We reverse the district court's decision holding the estate is not entitled to the profits from the crop, and we reverse the district court's related ruling that ordered Bonnie had to repay the estate for the money Jay spent from Joe's account during the conservatorship in order to pay for the cost of preparing the land for planting. The gross profit from the sale of the corn was $34, 501.31. Jay paid $7805.19 from Joe's estate to prepare the ground for planting. Jay also purchased the seed, planted the crop, and harvested it. He was reimbursed for his efforts by Bonnie in the amount of $11, 359.62. Thus, the total net profit the estate is entitled to recover is $15, 336.50 from the 2008 crop.


Finally, the estate asserts the district court abused its discretion in ordering it to pay $540.00 of Larry's deposition cost. Iowa Rule of Civil

Procedure 1.716 provides,

Cost of taking and proceeding to procure a deposition shall be paid by the party taking it who cannot use it in evidence until such costs are paid. The judgment shall award against the losing party only such portion of these costs as were necessarily incurred for testimony offered and admitted upon the trial.

The district court's decision to award cost is twofold. EnviroGas, L.P. v. Cedar Rapids/Linn Cnty Solid Waste Agency, 641 N.W.2d 776, 786 (Iowa 2002).

The trial court must initially make a factual finding that the prerequisite for allowance of the deposition expense is met, i.e., that the deposition was "introduced into evidence in whole or in part at trial." The court then must exercise its discretion in deciding whether all or some portion of the cost was "necessarily incurred."

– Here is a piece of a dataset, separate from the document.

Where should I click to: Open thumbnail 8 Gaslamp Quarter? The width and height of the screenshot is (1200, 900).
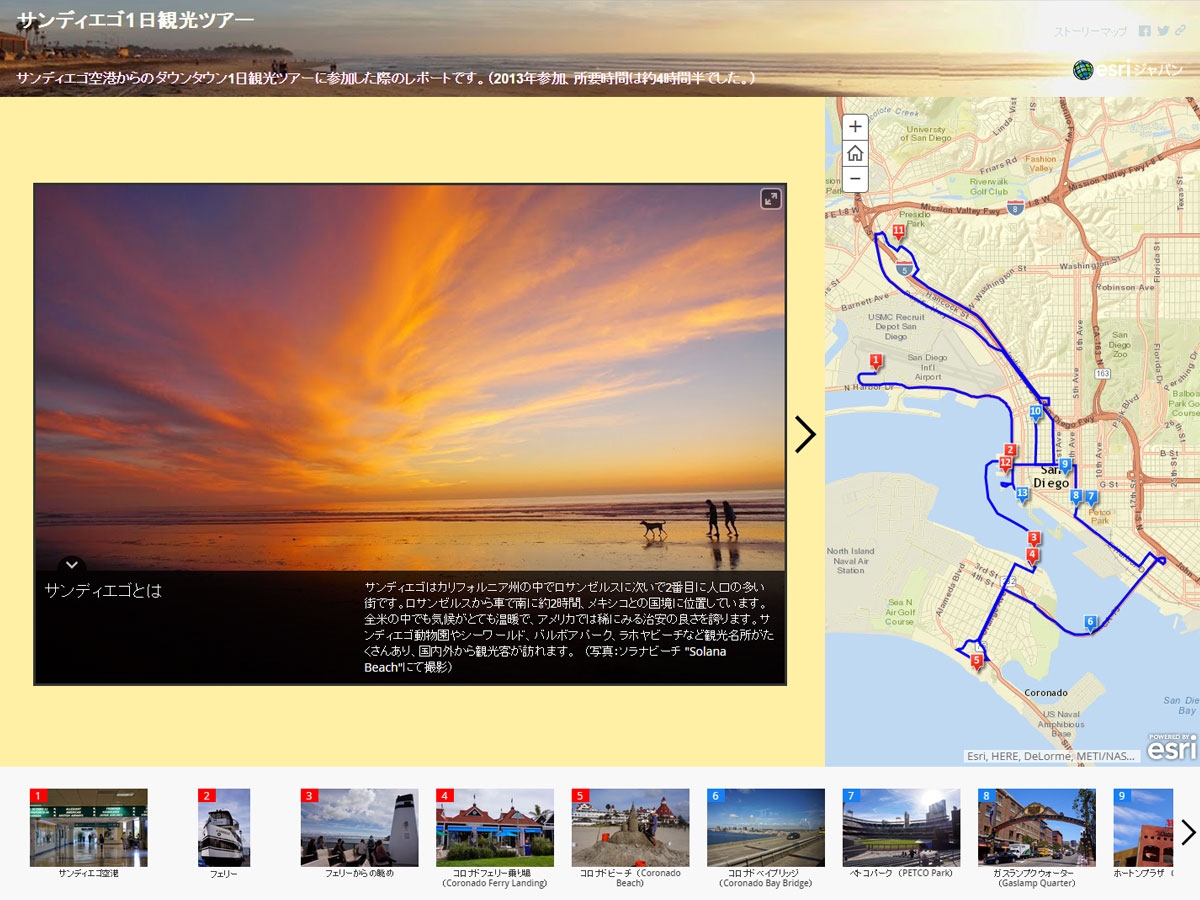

Id. (internal citations omitted).

Larry's deposition was used in cross-examination of Larry and defense counsel read about seven lines from the transcript to the court after all witnesses had testified. The court reporting bill for the deposition of Larry, Dottie—Larry's wife—and Bonnie totaled $999.95. There is no indication the precise amount attributable only to Larry's deposition, but the district court stated it was awarding "a proportionate share of the court reporter's bill for his deposition, " "where his admissions about the condition of the crops was read into evidence." The estate maintains the district court abused its discretion by failing to show how it calculated the figure awarded. In addition, it asserts the limited use of the deposition was used does not warrant the amount ordered.

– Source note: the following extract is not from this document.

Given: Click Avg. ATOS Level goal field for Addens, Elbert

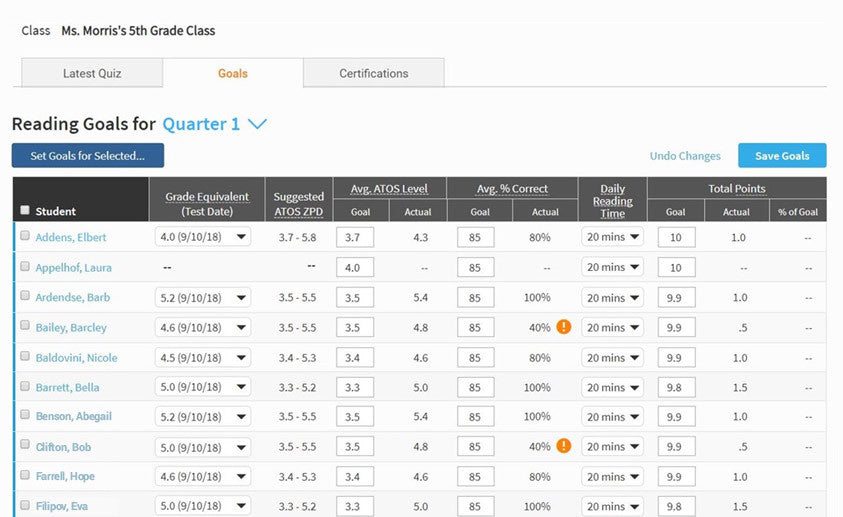Looking at the screenshot, I should (x=354, y=238).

Based on our review, we find first that the use of a deposition during cross-examination of a witness is not "introduced into evidence" as contemplated by the rule, and is therefore not a cost subject to being assessed. Next, we find that the de minimis use of a deposition, reading seven lines of a deposition of a party witness who had already testified live at the trial, should not generate a $540.00 deposition cost assessment. On this issue we find the district court abused its discretion and reverse.